• [ACTIVITY] Copy out every line holding the string "marker" from the records below.
** RECORDS SUPPLIED follows **
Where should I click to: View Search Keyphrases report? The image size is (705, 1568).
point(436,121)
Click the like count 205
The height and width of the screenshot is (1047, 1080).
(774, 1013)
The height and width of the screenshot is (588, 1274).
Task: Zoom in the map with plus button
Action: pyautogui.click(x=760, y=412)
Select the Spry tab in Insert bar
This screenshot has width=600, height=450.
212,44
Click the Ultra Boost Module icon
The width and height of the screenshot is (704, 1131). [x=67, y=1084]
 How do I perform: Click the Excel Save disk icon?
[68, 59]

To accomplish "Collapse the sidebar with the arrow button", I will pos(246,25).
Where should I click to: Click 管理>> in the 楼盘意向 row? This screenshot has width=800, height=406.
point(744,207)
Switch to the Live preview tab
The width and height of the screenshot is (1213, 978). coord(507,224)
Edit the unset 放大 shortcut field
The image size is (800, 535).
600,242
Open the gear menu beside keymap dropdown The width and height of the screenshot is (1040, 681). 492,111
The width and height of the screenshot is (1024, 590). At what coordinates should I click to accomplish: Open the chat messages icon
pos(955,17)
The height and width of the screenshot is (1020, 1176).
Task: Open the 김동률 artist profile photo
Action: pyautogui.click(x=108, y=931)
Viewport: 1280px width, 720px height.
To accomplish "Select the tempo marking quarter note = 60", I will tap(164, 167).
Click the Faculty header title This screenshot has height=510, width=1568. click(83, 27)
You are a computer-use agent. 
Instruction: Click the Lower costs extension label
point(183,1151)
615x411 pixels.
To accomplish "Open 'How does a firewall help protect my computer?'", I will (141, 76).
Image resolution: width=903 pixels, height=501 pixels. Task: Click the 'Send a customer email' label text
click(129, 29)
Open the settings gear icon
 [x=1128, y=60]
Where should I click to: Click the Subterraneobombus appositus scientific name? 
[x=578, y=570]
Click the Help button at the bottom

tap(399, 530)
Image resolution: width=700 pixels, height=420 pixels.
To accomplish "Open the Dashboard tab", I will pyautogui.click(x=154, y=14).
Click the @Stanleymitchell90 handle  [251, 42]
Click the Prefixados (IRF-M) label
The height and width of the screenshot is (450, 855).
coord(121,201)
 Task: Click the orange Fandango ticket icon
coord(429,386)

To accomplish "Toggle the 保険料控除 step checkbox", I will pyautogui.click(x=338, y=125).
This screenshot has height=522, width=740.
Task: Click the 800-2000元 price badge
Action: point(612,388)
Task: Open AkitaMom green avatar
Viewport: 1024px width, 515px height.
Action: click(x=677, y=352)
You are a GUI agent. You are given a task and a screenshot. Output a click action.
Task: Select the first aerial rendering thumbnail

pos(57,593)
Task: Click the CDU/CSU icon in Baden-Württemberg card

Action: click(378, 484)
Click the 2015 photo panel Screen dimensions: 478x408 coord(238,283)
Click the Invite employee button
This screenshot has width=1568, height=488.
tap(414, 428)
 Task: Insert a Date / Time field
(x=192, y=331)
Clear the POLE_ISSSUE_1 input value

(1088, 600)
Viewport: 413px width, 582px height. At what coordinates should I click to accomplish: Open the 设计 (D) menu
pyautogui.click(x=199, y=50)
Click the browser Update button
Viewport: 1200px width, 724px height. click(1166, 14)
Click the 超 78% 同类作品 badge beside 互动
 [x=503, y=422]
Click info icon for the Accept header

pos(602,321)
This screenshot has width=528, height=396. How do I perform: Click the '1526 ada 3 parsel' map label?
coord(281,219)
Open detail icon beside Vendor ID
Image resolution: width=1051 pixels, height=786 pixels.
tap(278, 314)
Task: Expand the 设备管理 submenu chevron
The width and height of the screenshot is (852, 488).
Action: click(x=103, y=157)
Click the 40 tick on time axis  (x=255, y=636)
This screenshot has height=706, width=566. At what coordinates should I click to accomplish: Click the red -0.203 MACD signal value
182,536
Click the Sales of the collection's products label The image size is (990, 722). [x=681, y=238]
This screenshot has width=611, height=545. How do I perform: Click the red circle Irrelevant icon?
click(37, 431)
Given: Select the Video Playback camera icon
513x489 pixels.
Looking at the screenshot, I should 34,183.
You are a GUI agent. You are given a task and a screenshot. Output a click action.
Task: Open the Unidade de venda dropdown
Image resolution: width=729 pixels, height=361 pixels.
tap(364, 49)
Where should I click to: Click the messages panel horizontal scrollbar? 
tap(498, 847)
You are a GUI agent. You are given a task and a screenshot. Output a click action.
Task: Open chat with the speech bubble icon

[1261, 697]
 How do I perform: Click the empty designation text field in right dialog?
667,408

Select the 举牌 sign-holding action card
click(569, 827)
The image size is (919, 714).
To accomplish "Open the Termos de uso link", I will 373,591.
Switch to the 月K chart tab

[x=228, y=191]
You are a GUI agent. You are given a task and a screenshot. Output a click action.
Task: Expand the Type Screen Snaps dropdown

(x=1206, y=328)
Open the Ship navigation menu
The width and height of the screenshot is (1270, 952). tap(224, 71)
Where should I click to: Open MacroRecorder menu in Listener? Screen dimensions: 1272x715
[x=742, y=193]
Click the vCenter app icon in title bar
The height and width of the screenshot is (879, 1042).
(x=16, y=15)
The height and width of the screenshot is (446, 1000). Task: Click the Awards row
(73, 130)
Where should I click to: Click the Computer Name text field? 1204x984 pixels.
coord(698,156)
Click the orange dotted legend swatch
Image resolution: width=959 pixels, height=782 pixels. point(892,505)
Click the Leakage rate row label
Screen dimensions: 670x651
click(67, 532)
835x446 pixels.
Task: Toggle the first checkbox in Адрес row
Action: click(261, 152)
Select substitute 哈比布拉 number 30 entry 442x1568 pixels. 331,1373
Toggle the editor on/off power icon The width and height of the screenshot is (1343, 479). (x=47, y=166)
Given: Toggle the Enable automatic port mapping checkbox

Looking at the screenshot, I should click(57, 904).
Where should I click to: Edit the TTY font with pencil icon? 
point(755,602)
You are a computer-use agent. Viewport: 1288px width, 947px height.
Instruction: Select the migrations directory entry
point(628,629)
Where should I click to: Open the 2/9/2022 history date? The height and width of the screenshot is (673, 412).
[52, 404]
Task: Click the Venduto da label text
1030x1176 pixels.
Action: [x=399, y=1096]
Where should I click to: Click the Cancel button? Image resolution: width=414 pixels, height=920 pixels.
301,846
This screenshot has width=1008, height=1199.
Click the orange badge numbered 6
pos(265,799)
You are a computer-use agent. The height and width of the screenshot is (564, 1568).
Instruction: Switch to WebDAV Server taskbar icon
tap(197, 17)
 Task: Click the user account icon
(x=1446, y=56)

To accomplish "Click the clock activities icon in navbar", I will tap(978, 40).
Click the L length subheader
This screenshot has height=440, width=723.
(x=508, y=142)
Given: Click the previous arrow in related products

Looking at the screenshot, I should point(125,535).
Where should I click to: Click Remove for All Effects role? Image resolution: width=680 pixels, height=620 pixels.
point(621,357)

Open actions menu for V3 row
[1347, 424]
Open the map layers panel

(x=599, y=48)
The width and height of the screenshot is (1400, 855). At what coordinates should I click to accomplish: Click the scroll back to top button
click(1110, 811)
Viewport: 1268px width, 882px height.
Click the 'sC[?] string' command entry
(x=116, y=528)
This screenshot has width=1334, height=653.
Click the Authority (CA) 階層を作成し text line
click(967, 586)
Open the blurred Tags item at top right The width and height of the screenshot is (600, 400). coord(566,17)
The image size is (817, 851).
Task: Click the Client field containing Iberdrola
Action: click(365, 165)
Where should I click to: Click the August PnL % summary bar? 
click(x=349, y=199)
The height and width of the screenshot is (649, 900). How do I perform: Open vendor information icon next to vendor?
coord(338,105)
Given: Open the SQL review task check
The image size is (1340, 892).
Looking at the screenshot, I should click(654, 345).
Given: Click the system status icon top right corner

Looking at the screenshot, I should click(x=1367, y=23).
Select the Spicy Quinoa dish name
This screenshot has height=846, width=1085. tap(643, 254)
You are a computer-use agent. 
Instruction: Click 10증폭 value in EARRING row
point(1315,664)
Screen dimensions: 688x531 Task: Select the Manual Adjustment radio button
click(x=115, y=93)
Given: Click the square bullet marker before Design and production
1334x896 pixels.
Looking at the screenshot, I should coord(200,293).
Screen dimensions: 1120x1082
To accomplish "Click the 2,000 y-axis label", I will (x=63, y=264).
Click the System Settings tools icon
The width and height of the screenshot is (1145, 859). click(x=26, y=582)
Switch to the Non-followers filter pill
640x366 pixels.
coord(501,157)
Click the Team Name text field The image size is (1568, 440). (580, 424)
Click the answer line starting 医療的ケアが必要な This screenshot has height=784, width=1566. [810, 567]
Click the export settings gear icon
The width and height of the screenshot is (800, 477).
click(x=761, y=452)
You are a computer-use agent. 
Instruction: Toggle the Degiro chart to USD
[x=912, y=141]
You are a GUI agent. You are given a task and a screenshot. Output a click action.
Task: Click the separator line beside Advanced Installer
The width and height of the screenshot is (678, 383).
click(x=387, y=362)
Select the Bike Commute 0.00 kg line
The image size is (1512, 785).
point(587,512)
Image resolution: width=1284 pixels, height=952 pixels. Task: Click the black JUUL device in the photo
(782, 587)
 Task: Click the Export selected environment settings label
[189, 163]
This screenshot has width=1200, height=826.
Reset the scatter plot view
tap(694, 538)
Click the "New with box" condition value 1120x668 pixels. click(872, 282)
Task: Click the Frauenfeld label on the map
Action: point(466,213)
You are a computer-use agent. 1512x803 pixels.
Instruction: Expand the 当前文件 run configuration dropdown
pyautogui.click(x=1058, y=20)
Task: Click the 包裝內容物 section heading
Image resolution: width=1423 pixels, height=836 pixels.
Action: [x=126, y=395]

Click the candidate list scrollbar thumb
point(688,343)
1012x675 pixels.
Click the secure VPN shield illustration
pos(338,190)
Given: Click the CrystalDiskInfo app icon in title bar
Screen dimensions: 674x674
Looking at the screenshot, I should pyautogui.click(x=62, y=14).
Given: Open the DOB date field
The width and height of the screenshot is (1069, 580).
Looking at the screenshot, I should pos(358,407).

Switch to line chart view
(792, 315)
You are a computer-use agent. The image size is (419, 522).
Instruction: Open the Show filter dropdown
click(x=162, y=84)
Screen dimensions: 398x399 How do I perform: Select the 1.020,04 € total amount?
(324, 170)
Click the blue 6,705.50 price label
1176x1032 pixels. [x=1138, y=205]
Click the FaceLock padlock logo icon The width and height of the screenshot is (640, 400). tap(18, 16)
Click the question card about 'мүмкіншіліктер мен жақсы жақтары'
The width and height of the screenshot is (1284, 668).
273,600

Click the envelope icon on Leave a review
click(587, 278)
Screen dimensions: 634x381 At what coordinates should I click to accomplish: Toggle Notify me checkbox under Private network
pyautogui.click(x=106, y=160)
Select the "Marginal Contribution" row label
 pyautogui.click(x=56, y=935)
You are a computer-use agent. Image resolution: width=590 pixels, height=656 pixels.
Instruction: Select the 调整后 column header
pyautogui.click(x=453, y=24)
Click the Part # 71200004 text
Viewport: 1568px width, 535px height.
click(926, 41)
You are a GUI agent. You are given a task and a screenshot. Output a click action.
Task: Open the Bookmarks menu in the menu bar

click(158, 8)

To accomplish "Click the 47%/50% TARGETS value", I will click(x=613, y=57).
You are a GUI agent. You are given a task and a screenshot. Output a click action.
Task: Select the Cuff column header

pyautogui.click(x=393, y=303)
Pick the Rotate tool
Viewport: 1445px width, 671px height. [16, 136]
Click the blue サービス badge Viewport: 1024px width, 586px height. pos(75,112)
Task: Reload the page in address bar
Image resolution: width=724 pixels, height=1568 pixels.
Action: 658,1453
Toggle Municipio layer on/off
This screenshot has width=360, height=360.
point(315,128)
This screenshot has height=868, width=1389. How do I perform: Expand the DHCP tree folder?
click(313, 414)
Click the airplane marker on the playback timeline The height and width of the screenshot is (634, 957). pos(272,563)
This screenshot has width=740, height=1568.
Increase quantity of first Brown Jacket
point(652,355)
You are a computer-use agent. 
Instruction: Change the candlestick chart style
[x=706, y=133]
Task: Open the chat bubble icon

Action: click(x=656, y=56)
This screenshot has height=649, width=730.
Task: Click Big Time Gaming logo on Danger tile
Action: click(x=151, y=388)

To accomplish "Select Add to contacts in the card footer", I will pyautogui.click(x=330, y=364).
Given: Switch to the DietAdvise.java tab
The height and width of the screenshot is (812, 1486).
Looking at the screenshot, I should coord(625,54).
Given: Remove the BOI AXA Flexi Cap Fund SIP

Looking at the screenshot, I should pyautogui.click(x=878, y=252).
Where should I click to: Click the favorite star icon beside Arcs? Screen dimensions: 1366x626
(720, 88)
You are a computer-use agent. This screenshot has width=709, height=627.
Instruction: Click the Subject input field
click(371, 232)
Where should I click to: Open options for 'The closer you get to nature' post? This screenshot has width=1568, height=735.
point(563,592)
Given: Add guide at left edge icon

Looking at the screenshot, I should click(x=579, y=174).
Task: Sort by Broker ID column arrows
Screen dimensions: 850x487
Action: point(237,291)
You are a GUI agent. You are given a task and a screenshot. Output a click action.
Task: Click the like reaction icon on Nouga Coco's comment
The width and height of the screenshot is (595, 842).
** End of RECORDS SUPPLIED **
• [RESPONSE TO THIS EXERCISE]
Given: Click the square bullet marker before Design and production
Click the airplane marker on the playback timeline The height and width of the screenshot is (634, 957). pos(272,563)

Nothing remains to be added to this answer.